Are the twisted remains of the vehicle James Dean was driving at the time of his death hidden away in a building in Washington state? That's the lead organizers behind the search for the infamous Porsche 550 Spyder are pursuing after an unidentified individual recently came forward with the information.
Dean, a 24-year-old rising Hollywood star, was driving the Spyder on Sept. 30, 1955 when it collided with another vehicle at high speed. The actor was crushed in the ensuing crash, but all other parties, including Dean's passenger, survived. Nicknamed the "Little Bastard," the car gained notoriety over the next several years as being cursed due to a large number of unusual and violent incidents involving it.
In 1960, after several years of touring the country for auto shows and traffic safety exhibitions, the Spyder mysteriously disappeared.
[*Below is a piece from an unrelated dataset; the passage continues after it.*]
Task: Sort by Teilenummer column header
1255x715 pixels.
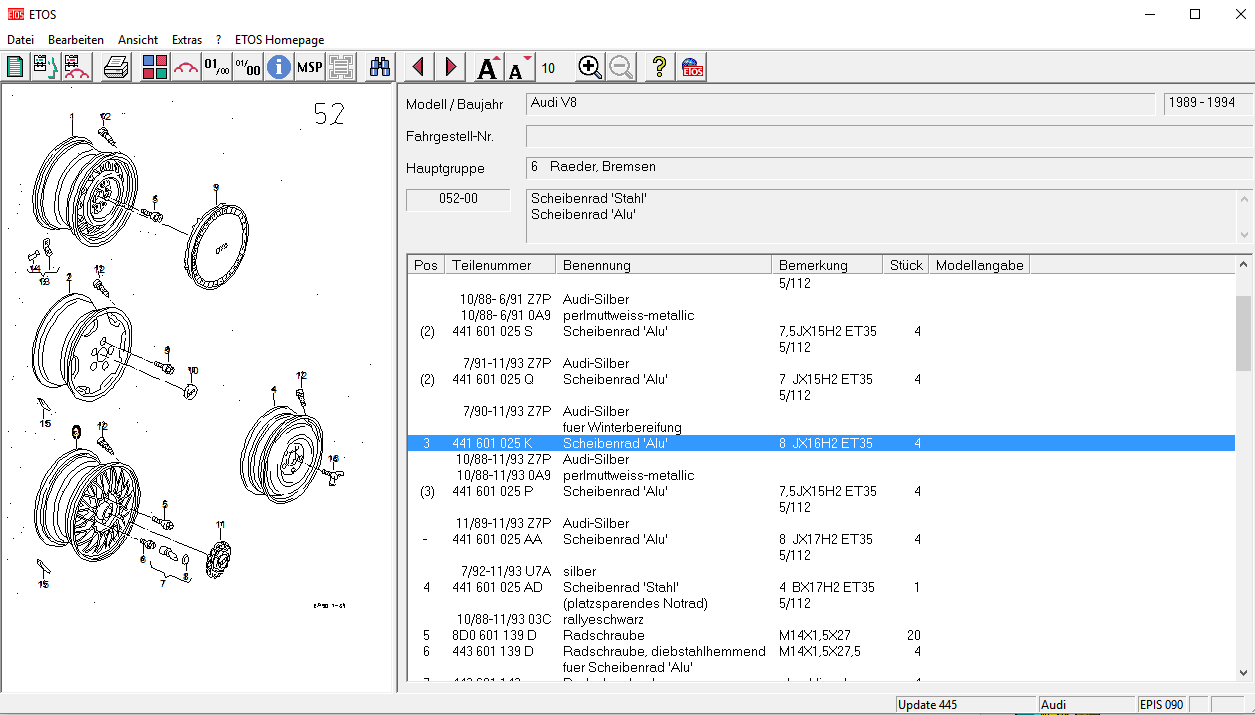Action: [x=499, y=265]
Leads over the whereabouts of the vehicle became so thin that in 2005 the Volo Auto Museum offered to buy the vehicle for $1 million from whoever had it locked away. That offer went unclaimed until earlier this year when an older individual came forward with a very interesting piece of information.
"He said he was 6 years old at the time, and was present as his father and some other men put the wreckage behind a false wall in a building in Whatcom County, Washington," Brian Grams, director of the Volo Auto Museum, told ABC7 Chicago.
To verify the claim, the individual agreed to take a polygraph test. According to Fox News, he "passed with flying colors." Unfortunately, the mystery man does not own the building purported to contain the Spyder. Until they can verify that the car is in fact there, as well as who its current owners will, its location will remain a closely guarded secret.
"This guy's story is awesome, and our most believable lead to date," Grams added. "It's kind of like Al Capone's vault. If it is in there, it continues the legend of this car's notorious history."